Askım. Klaus ona kaç defa bu kelimeyi kullanmıştı? Aksaniyla bu kelimeyi demesini seviyordu. Caroline güldü. Ne diyeceğini bilemiyordu. “Evet, tekrar tesekkurler.”

-“Üniversite hayatın nasıl geçiyor?”

 -“Imm..” Cevresine bakındi. Bir cocuk az ötesinde kusuyordu, biraz yanına dönünce Thierra’nin hala orada oldugunu ve kendisine kulak kabarttigini gördü, masanın öbür tarafına gecti. “Biraz once bi cocuk ayakkabıma kusana kadar iyiydi.”

  Hareketli müzik biraz yavaşladı. (Şarkı linki)

Klaus tekrar güldü. “Beni aramanı tam olarak neye borçluyum Caroline?”

-“Ben..” Bu kendisine de güç bir itiraf olacaktı. “Yalnızca sesini duymak istedim.”

  Klaus’un yutkundugunu duydu ve gülümsüyor oldugunu hissetti. “Buna cok sevindim. Ben..” Arkadan baska bir ses duydu. “Lanet olsun Nik. Kıza bir grup vampir saldırmış. Kurtbogan almaya gidiyormuş.” Rebekah. Bir dakika.. Kurtadamlar mı?

 -“Telefonda konuşuyorum kız kardeşim.” dedi Klaus bıkkın bir halde. “Caroline ben seni sonra arayacağım olur mu?” Sesinde tuhaf bir duygu vardı.

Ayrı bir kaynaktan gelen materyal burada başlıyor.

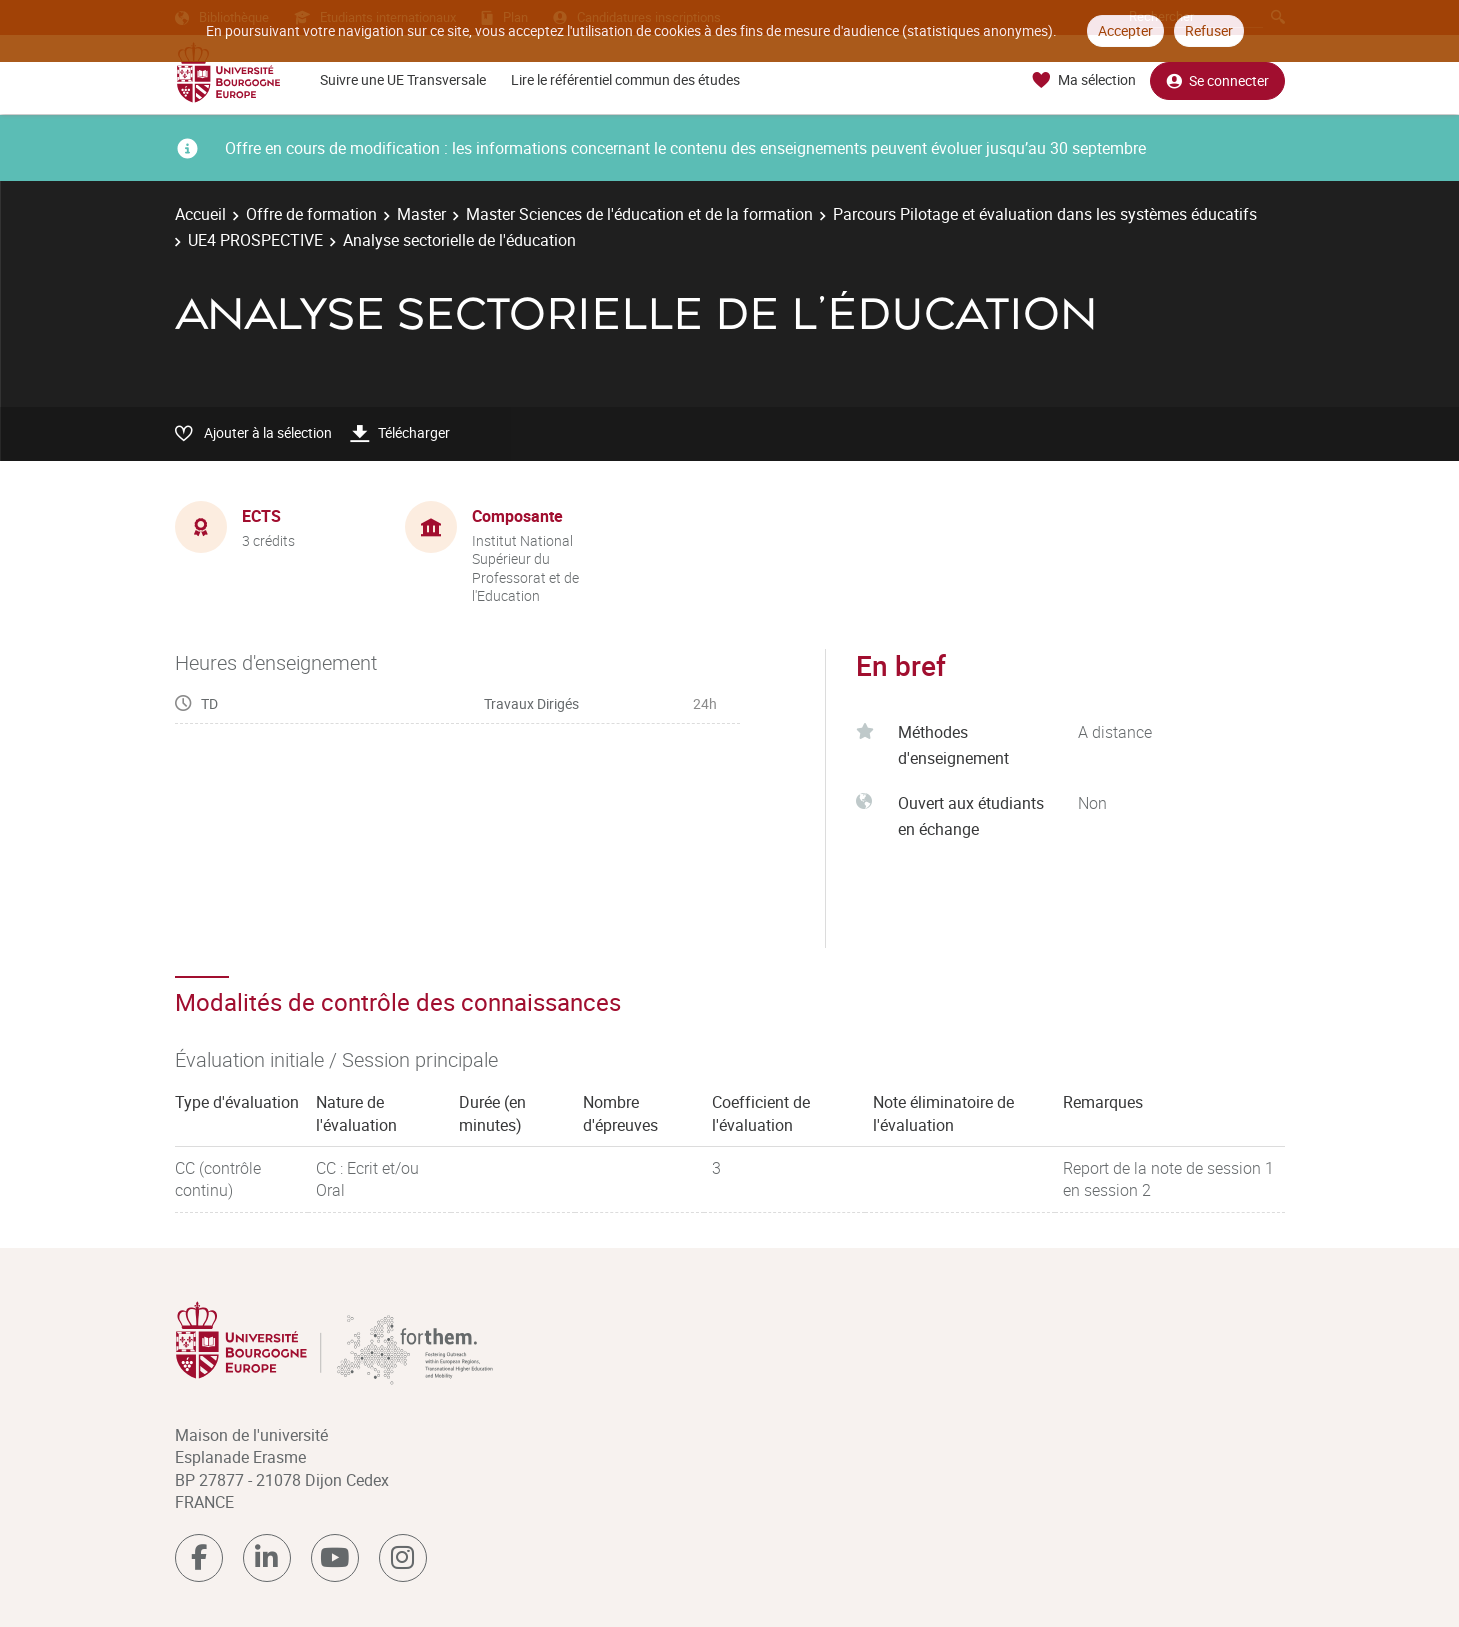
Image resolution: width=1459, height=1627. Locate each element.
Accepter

 -“Elbette, islerini hallet.” dedi Caroline bluzunu duzelterek.

-“Unutma ki ben..” Bir sey söyleyecekken vazgeçti. “Bir sey olursa beni ara, olur mu?” Telefonu kapadı.

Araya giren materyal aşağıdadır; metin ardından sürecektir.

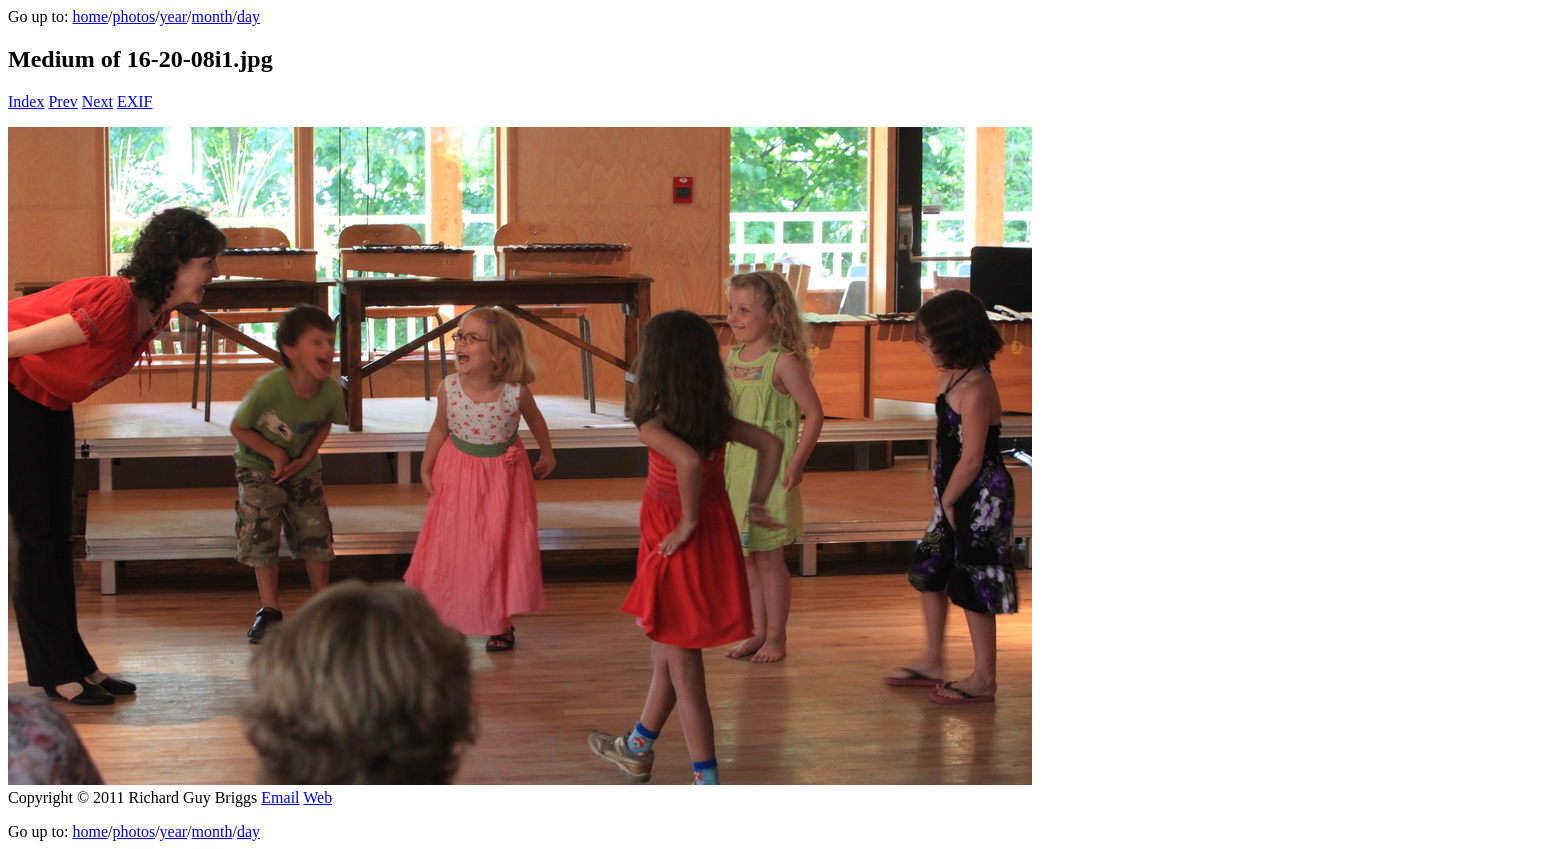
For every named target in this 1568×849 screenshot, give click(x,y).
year (174, 16)
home (90, 16)
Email (280, 797)
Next (97, 101)
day (248, 16)
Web (317, 797)
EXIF (135, 101)
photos (133, 16)
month (212, 16)
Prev (62, 101)
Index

  Caroline telefonu yavaşça cebine koydu. Lanet olsun, onu özlediğini hissetmemeliydi, Tyler’i kafasından atarak onu özlemek cok acimasizcaydi. Arkasını döndü, Thierry gözlerini kısmış onu izliyordu. Caroline sahte bir gülümseme gönderdi ve su anki duygu ve düşünce yoğunluğuna dayanamayarak parti alanından cikti.

Thierry cep telefonunu çıkarıp numara tuşladı. “Marcel. Hakliymissin. Klaus’un sarışın zayıf noktasını bulduk.”